Lo stesso vale per WhatsApp: «Abbiamo il dovere di omologarci alle norme americane sulle sanzioni, che includono il divieto per account che riconducono talebani».
Anche YouTube ha ribadito che continuerà a chiudere gli account gestiti dai talebani. Rimane Twitter che non ha bandito gli account talebani, ma ha come priorità assoluta proteggere la sicurezza degli utenti «per cui rimaniamo vigili». Stagliate simili premesse «appare improbabile che i talebani spingano per una dismissione di internet dall’Afghanistan», ha aggiunto Ghori-Ahmad.
In un tira e molla del genere, uno spartiacque decisivo potrebbe essere rappresentato dal riconoscimento del nuovo governo afgano da parte della comunità internazionale: «Se ciò accadesse, sarebbe difficile per Facebook e YouTube giustificare l’esclusione del gruppo militante dalla piattaforma», spiega Mehran.
INTERNET, LIBERTÀ DI PAROLA PER TUTTI
Il vero problema per i talebani, tuttavia, potrebbe non essere ciò che dice il gruppo, ma la libertà che ne deriverebbe per la popolazione.
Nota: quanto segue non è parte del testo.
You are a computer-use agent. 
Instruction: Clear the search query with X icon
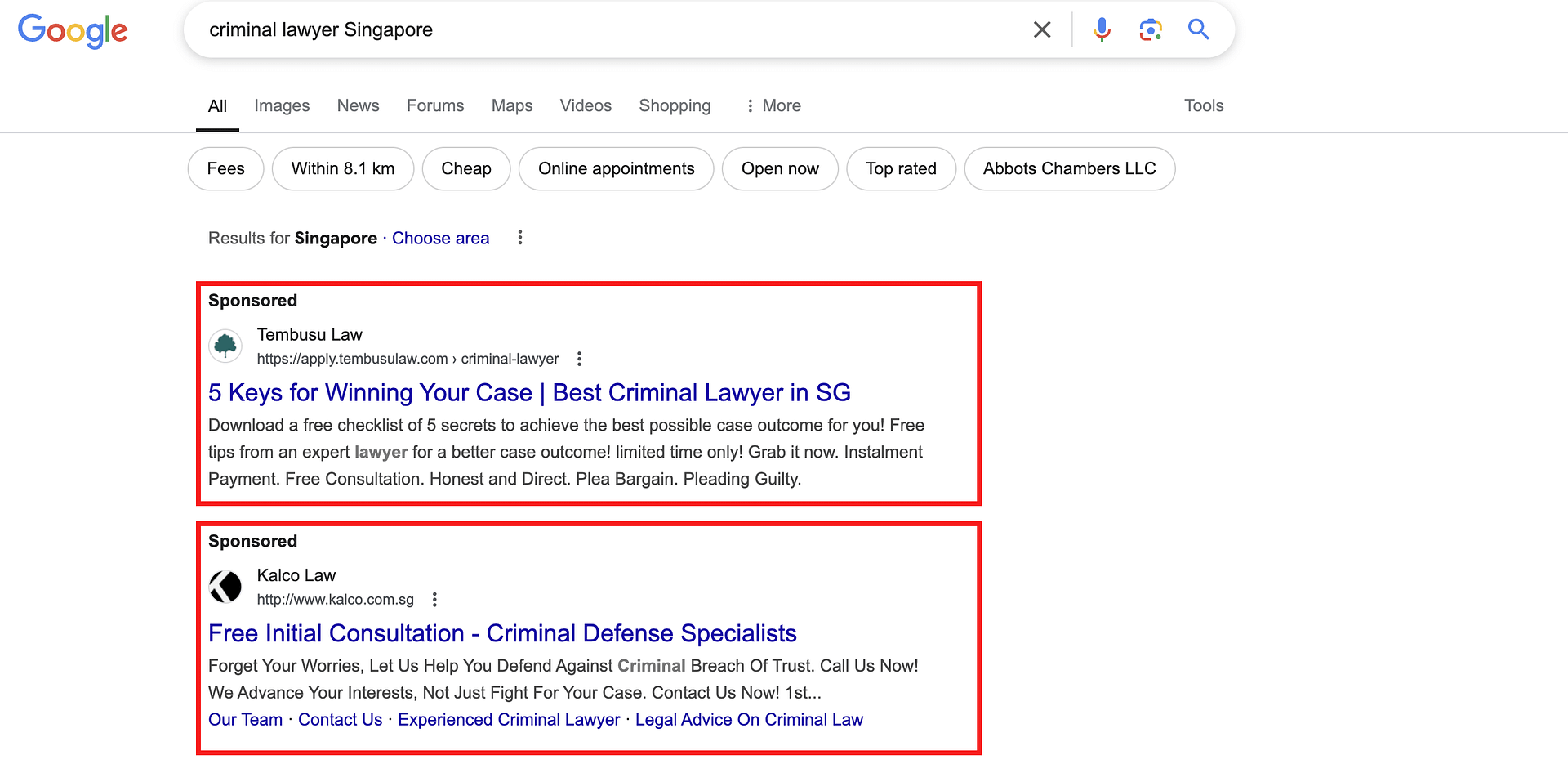tap(1041, 30)
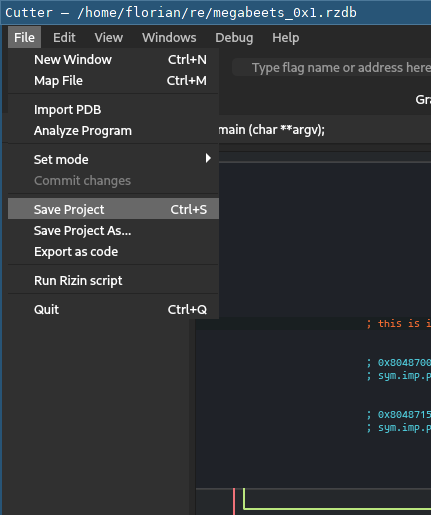Open the Set mode submenu
Screen dimensions: 431x515
(x=113, y=160)
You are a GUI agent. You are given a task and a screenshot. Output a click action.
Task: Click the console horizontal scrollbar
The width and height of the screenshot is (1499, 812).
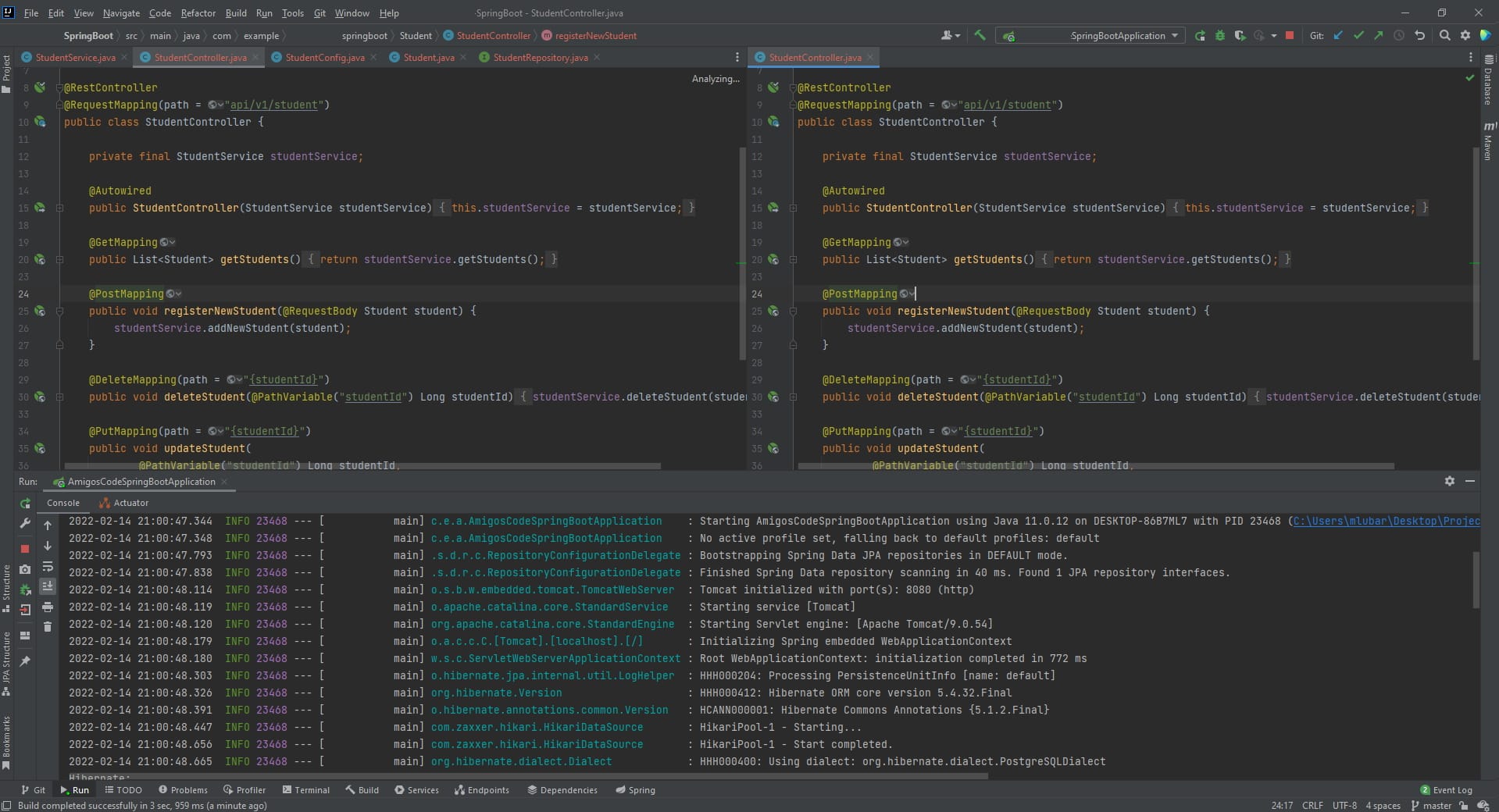tap(528, 776)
Il dissenso negli ultimi giorni ha viaggiato veloce online, con video delle proteste per le strade di Kabul che hanno raccolto grande solidarietà nel mondo.
Non è da escludere che per frenarla i talebani limitino l’accesso a Internet nel Paese. «Guardando al futuro, vorranno certamente usare la tecnologia per i propri scopi di propaganda e pubbliche relazioni», ha affermato Madiha Afzal, membro del programma di politica estera della Brookings Institution. «Ma ora che hanno preso il controllo dell‘Afghanistan, con ogni probabilità vorranno contemporaneamente limitare l’accesso ai social media alla popolazione.
Piattaforme come Twitter e WhatsApp dovranno capire come affrontare la propaganda dei talebani, cercando comunque garantire l’utilizzo degli strumenti alla gente comune». Che nell’idea degli studenti di Dio, dovrebbe essere comunque conforme alla legge islamica.
Le app, dal canto loro ci stanno provando. Twitter è concentrata sulla rimozione dei contenuti più vecchi e sulla sospensione temporanea degli account, nel caso in cui gli utenti afghani non siano in grado di accedervi. Si tratta di post che potrebbero, infatti, prestare il fianco alle ritorsioni dei talebani.
LinkedIn «ha preso alcune misure temporanee, come limitare la visibilità delle connessioni e aiutare i membri nel Paese a nascondere i propri profili». Precauzioni fondamentali, perché sebbene il nuovo governo tenda a proiettare un’immagine di sé più moderata, non ci sono garanzie che l’atteggiamento duri nel tempo.